ギャップ彼女 1



「ただいま』



バイト先から自転車で10分のところに我が家がある。



「お姉ちゃんおかえり~」



そう答えたのは、小学4年生弟の凛久(リク)だ。



「おかえり」


ニッコリ笑うのは、母、麻理。



『パパ…ただいま』




仏壇の前に座り、手を合わせながらボソリと言う。



8年前、天国に行ってしまったパパ。交通事故だったらしい。




らしいというのは、私は知らないからで…



……というよりその頃の記憶がない。



すっぽりと記憶が抜け落ちていて、気付けば病院のベットの上だったんだ。




最後の記憶は、確か夏休みに入ったばかり(そのあたりもうろ覚え)だったのだが、目を覚ました時には、季節は変わりなんと秋になっていて…

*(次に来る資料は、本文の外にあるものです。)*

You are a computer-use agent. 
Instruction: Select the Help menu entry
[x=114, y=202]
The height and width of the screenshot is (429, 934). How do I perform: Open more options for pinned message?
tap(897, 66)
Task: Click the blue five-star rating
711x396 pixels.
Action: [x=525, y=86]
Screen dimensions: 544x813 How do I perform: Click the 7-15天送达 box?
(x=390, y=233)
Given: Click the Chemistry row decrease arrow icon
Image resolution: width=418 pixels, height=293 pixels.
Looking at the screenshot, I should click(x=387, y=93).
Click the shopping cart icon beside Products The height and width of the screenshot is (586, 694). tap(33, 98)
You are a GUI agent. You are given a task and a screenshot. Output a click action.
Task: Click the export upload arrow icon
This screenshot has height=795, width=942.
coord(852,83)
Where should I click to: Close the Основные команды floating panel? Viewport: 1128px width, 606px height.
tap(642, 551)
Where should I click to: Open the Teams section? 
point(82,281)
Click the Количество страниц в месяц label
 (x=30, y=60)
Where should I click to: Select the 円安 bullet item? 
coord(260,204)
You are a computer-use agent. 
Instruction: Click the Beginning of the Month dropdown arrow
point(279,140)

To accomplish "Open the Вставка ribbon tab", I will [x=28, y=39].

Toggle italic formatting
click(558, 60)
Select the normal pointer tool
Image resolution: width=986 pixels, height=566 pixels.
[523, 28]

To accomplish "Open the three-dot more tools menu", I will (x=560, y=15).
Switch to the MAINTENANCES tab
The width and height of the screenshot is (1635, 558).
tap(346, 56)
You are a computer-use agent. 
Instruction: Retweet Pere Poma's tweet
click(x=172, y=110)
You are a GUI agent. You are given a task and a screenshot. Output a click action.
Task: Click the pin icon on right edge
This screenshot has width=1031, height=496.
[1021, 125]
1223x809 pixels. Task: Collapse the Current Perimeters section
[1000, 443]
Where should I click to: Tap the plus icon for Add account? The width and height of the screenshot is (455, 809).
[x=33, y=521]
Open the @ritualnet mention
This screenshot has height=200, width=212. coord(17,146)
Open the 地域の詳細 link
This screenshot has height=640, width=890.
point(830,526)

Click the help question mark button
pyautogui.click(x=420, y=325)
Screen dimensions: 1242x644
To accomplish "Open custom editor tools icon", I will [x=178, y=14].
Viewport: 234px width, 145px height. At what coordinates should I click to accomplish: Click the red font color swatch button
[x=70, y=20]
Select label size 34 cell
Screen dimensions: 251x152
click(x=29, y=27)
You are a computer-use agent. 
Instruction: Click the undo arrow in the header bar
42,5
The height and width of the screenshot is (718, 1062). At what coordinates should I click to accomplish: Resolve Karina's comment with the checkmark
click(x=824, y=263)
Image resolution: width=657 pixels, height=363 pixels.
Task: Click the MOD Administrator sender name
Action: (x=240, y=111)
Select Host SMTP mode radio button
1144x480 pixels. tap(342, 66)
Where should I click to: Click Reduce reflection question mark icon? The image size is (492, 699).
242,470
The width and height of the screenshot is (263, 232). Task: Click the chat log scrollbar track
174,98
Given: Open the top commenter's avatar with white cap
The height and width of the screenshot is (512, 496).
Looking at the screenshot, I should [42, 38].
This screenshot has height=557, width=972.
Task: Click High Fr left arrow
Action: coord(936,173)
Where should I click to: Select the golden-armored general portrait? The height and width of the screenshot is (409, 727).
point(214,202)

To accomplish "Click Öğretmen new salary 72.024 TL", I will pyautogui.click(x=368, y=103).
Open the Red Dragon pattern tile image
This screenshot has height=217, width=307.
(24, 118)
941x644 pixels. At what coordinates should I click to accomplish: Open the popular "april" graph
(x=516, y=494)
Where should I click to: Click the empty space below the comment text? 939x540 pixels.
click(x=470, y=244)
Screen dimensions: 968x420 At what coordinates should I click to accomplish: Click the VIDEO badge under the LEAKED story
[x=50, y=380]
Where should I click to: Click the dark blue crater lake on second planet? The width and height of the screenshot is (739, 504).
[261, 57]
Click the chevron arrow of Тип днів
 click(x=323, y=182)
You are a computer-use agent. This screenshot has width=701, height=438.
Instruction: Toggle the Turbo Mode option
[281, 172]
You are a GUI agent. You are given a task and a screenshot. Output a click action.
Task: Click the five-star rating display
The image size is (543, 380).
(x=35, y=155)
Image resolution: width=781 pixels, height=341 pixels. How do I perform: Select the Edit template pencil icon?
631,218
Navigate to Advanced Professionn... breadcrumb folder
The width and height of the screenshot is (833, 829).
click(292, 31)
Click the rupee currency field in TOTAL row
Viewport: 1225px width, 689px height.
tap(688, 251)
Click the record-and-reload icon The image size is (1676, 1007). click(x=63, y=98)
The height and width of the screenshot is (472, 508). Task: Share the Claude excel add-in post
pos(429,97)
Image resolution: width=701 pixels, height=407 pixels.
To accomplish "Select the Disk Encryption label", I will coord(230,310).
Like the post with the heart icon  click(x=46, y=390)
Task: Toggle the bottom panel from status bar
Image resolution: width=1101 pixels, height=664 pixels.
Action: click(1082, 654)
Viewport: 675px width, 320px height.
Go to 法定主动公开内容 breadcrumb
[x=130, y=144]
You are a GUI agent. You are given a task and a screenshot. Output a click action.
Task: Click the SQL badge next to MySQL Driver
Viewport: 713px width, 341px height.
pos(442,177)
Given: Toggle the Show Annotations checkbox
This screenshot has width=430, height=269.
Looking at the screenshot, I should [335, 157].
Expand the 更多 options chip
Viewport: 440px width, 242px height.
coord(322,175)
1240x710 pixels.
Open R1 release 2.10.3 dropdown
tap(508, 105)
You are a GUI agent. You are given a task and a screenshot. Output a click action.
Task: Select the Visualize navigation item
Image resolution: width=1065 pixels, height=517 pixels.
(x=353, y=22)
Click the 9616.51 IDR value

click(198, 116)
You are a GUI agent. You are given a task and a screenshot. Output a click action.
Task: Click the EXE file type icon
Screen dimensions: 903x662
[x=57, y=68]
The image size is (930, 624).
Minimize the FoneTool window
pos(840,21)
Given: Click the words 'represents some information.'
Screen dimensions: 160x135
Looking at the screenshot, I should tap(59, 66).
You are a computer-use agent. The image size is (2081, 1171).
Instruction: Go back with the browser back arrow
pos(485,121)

軽くタイムスリップした感じで、自分でも不思議な感覚だった。




記憶のない私には、パパが亡くなったなんて信じられなくて、その当時たくさん泣いた。



なんせ、パパのお葬式にでた記憶もない。薄情な娘なんだ。



"どうして私は病院に寝てたの?"
"どうして私は記憶がないの?"





小さい頃、1度だけお母さんに聞いた事がある。でも、その直後「リン…ごめんね…」と涙を流した母の姿を見てから、聞けなくなってしまったんだ。




いつも笑顔の母でいてもらいたい…そう思ってたから。